Data for the task:

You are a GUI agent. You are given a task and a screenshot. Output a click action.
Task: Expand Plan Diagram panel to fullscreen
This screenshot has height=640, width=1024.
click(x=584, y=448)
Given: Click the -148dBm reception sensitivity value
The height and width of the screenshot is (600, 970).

Directions for this task:
With no word added or dropped, repeat the entire listing.

Solution for this exercise:
You are a GUI agent. You are given a task and a screenshot. Output a click action.
Task: Expand Plan Diagram panel to fullscreen
This screenshot has height=640, width=1024.
click(x=584, y=448)
Given: Click the -148dBm reception sensitivity value
The height and width of the screenshot is (600, 970).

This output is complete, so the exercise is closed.